For this lab we needed to add two new feature for our project (Auto commenting tool) but we have to do it in separate branches. Which I understand, when changes are being made, it should never be done on the main or master branch. If its done their, it can potentially break everything.
New Features in branches.
The 2 new feature I need to add was only allow certain file extensions and allow users to directly input their api in the cli command like this autocomment -api <api-key> <filename>
. Instead of committing these in the main branch, I needed to put them in their own separate branches. This make sure that not the changes doesn't break everything, where potentially loosing a lot of the work done.
The Merges.
The implementation of the two new features wasn't too hard to make, I just need to merge them now. The first merge with one of the branches went smoothly, I just fast-forward the main branch onto one of the branches I implemented one of the features on, 917d57c. The next merge I need to do is a different. Since the main branch has now changed, it created conflicts with the second branch I made. I have to do a three way merge, where I need to fix all of the conflicts and pick which changes to keep. I messed up on couple of the changes where I accepted the wrong one.
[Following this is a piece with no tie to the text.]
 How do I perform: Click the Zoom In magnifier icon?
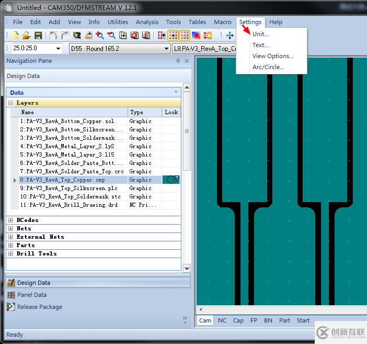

Thankfully they were minor and an easy fix, 985ace8. Other than those minor issues, their wasn't much of a problem.
Thoughts
Merging is a bit scary. If it was just fast-forwarding it, that's fine, but if its a three way merge, its a bit intimidating. I need to pick all the right changes. At the moment its still a bit confusing for me, but the more I do it, it should start to make sense to more. After I did the merges, I later learned that I can make a test branch for the merges. That way the main branch stays protected. If I mess up on the merges I can just delete the branch, but if I did everything right I can simply fast-forward the main branch to it. Since the their shouldn't be any conflict with the main branch.